Lieut.-Col. Louis Arbon Strange, M.C. (Dorset R).

To this officer must be given the main credit of the complete success attained in two recent bombing raids on important enemy aerodromes. In organising these raids his careful attention to detail and well thought-out plans were most creditable. During the operations themselves his gallantry in attack and fine leadership inspired all those taking part.
— London Gazette, 2 November 1918

- Bar to the Distinguished Flying Cross

Pilot Officer Louis Arbon Strange, D.S.O., M.C., D.F.C. (78522), R.A.F. Volunteer Reserve.
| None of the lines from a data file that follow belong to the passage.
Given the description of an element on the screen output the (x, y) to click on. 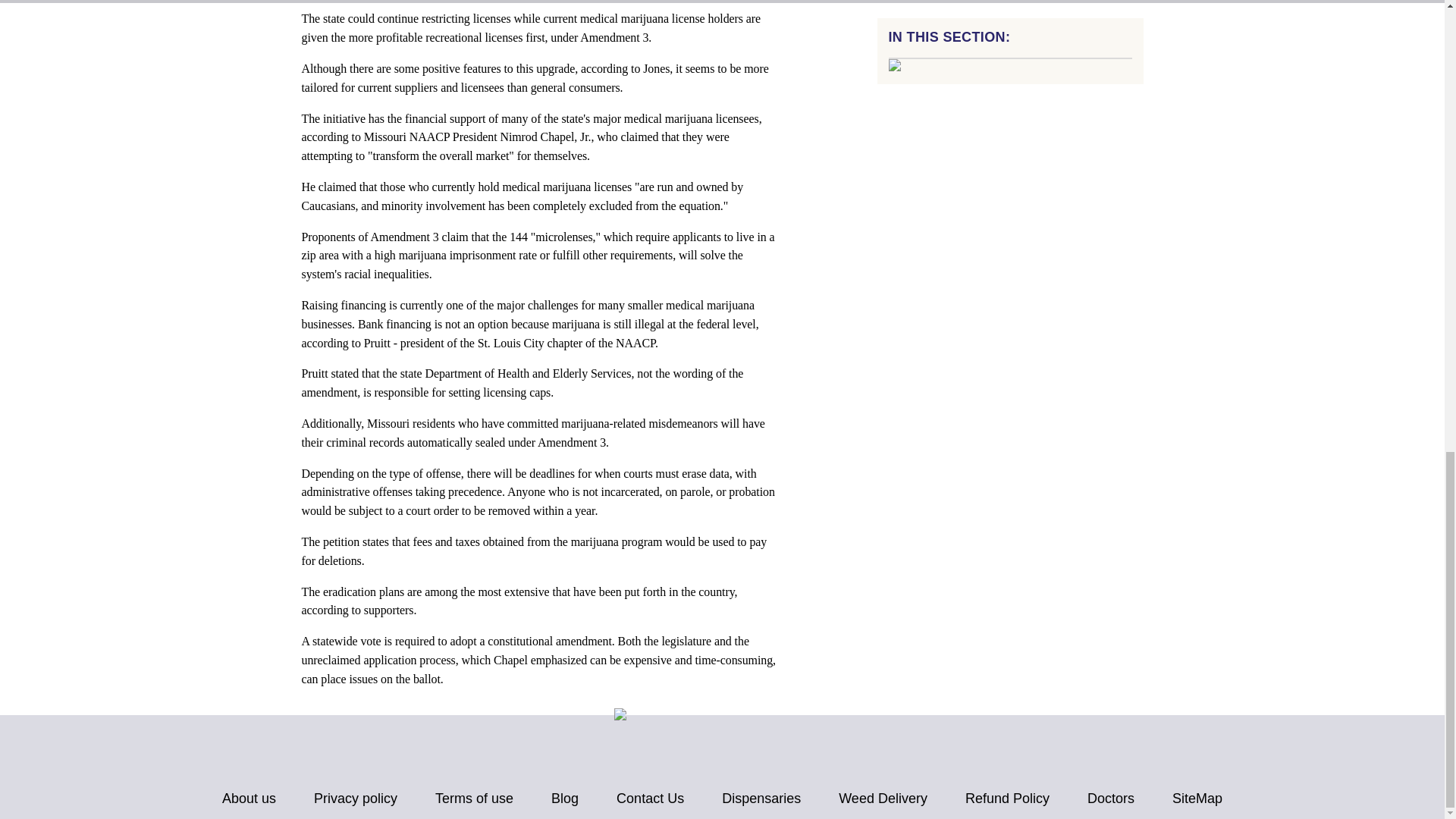
Privacy policy (355, 798)
Weed Delivery (882, 798)
About us (249, 798)
SiteMap (1197, 798)
Refund Policy (1007, 798)
Terms of use (474, 798)
Doctors (1110, 798)
Dispensaries (761, 798)
Blog (564, 798)
Contact Us (649, 798)
Given the description of an element on the screen output the (x, y) to click on. 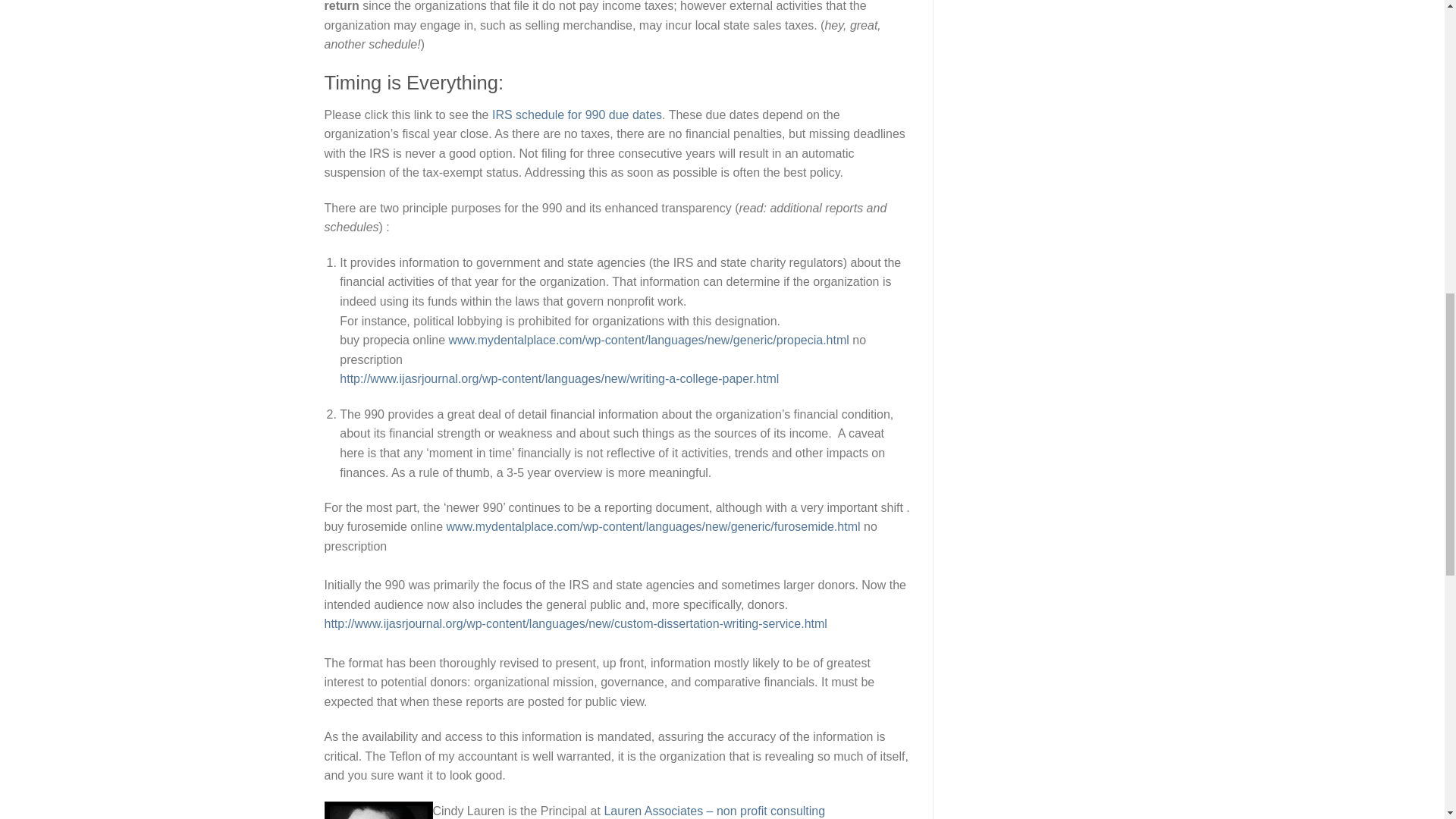
IRS schedule for 990 due dates (577, 114)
Pilot Officer Strange was detailed to proceed from Hendon to Merville to act as ground control officer during the arrival and departure of various aircraft carrying food supplies. He displayed great skill and determination whilst under heavy bombing attacks and machine-gun fire at Merville, where he was responsible for the repair and successful despatch of two aircraft to England. In the last remaining aircraft, which was repaired under his supervision, he returned to Hendon, in spite of being repeatedly attacked by Messerschmitts until well out to sea. He had no guns in action and had never flown this type of aircraft previously, but his brilliant piloting enabled him to return with this much needed aircraft.